4. Komitmen Negara dalam Pendanaan PTN: Alih-alih sepenuhnya membebaskan PTN untuk mencari pendanaan sendiri, pemerintah harus tetap berkomitmen menyediakan anggaran yang cukup agar PTN tidak sepenuhnya bergantung pada biaya dari mahasiswa.
5. Peningkatan Efisiensi Pengelolaan PTN: PTN harus lebih transparan dalam pengelolaan anggaran dan lebih efisien dalam memanfaatkan sumber daya yang ada. Kampus perlu berinovasi dalam mencari sumber pendapatan tanpa membebani mahasiswa, seperti optimalisasi kerja sama riset dan pengelolaan aset kampus.
Kesimpulan
Transformasi PTN menjadi PTN BH dan BLU membawa tantangan besar dalam dunia pendidikan tinggi di Indonesia. Jika tidak dikendalikan dengan baik, kebijakan ini dapat menggeser orientasi pendidikan tinggi dari hak dasar menjadi layanan komersial yang hanya dapat diakses oleh kelompok tertentu.

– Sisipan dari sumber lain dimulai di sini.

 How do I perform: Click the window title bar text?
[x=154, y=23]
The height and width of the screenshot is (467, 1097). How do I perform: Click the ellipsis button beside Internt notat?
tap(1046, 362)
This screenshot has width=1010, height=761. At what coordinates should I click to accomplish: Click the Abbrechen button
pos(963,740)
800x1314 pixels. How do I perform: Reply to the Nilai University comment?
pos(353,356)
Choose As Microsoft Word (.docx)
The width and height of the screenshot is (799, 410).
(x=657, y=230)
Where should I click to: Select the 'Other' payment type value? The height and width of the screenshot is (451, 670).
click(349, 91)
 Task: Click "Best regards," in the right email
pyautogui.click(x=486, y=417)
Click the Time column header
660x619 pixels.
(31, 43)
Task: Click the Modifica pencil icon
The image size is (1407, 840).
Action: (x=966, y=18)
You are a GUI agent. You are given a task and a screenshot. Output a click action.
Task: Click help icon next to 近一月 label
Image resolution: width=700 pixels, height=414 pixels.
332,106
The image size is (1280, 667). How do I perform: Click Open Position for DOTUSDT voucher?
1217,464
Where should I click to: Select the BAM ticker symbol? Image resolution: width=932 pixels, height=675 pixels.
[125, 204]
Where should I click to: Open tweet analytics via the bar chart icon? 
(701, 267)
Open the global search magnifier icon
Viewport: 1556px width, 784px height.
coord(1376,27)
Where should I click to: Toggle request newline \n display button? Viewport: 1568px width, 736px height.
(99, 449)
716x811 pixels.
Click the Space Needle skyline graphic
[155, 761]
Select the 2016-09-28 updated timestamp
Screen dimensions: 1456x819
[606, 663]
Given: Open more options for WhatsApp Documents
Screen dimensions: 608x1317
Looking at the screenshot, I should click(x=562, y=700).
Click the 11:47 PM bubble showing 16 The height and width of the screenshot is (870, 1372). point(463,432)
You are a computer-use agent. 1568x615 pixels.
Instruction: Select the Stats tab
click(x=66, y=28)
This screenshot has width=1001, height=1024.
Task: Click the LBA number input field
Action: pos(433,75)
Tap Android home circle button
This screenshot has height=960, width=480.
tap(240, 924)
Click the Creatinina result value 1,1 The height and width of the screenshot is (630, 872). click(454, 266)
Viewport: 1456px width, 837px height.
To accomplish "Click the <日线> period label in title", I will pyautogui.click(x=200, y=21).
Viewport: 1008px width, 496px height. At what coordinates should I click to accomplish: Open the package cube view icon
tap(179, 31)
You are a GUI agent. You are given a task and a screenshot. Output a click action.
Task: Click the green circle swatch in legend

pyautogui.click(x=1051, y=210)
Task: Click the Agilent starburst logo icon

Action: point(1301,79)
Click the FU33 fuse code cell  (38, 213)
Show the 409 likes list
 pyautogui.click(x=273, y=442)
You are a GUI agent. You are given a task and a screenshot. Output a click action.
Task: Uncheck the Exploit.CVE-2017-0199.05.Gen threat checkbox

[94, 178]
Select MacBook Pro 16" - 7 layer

Negara harus kembali kepada amanat UUD 1945 bahwa pendidikan merupakan tanggung jawab negara dalam mencerdaskan kehidupan bangsa. Jangan sampai otonomi kampus justru menjadi jalan menuju komersialisasi pendidikan, di mana mahasiswa tidak lagi dipandang sebagai peserta didik, tetapi sebagai objek bisnis yang diperlakukan layaknya pelanggan. Pendidikan tinggi harus tetap menjadi alat pemerataan sosial, bukan alat yang memperdalam jurang kesenjangan.